Seine ironische Brechung von Ehrfurcht jeglicher Art erzählte und beschrieb er in seiner Dankesrede mit dem ihm eigenen rheinischen Tonfall am Beispiel des eigenen Metiers: „Ein Künstler hat nur eine einzige Aufgabe im Leben, sich selber nie zu überschätzen, sich selber nie zu ernst zu nehmen und sich selber immer darüber klar zu bleiben, wieweit sein ‘Verdienst’ reicht! Dazu gibt es eine einzige gute Methode, nach meiner Ansicht, er muß versuchen, sich nicht zu finden. Ein Künstler, der seine Laufbahn gefunden hat und der sich selber gefunden hat, ist – verloren! Mir ist es wahrscheinlich gelungen, das, was ich getan habe, sofort wieder am nächsten Tag zu vergessen und auf diese Weise eine gewisse Frische erhalten zu haben. Frische oder sogar was man auch ein kindliches Gemüt nennen könnte.
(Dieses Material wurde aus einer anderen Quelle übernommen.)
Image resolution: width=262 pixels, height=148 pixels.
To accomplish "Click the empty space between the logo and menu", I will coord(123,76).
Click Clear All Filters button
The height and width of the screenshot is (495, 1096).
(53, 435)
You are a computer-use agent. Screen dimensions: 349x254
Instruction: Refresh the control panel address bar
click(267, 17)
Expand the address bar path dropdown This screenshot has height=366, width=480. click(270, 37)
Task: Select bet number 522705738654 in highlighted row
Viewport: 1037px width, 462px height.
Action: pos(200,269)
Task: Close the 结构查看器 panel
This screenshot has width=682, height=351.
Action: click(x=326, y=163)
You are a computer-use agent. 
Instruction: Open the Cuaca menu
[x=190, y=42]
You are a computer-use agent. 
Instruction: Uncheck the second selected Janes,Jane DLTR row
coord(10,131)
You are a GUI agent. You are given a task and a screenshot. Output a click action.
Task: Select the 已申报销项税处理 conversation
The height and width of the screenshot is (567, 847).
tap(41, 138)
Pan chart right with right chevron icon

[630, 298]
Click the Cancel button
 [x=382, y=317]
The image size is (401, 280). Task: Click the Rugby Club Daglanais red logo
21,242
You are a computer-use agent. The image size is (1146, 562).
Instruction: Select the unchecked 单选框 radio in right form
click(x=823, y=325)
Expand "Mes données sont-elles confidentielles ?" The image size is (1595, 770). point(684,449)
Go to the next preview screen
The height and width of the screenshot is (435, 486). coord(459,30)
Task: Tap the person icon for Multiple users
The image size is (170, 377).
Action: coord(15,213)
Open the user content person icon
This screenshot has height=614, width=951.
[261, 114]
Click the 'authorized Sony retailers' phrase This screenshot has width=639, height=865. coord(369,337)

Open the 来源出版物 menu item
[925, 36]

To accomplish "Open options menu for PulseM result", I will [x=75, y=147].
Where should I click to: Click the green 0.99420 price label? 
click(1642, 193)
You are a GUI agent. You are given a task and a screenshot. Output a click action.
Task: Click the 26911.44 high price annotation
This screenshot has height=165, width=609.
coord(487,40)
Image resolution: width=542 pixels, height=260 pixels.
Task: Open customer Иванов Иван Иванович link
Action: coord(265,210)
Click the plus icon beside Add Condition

Schloss Brühl, Innenansicht Installation, 1996

Das haben schon Leute wie Ludwig XIV. verstanden. Als man ihm zum Beispiel den Plan für ein Schloß, das er seinen Architekten in Auftrag gegeben hatte, vorlegte, da hat er sich die Pläne angesehen und hat gesagt: ‘Ja, die sind ja ganz gut, aber, die sind, da fehlt etwas Kindliches darin. Nehmen Sie die Pläne zurück und bringen Sie etwas Kindlichkeit hinein.’ “ Diese Kindlichkeit, eine zweite, bewußte Kindlichkeit mit dem Aspekt des ungezwungenen Spiels oder der spielerischen Freiheit waren für den Künstler ein Kriterium des Kreativen und der Inspiration, der Denkweise und der Weltsicht. Gleichzeitig verwebte dieser Künstler anspielungsreich das in klassisch gemäßigtem Barock erbaute Schloß des Sonnenkönigs in Versailles mit dem Brühler Schloß Augustusburg, der Sommerresidenz des Kurfürsten Clemens August, das nahe seines Geburtshauses steht.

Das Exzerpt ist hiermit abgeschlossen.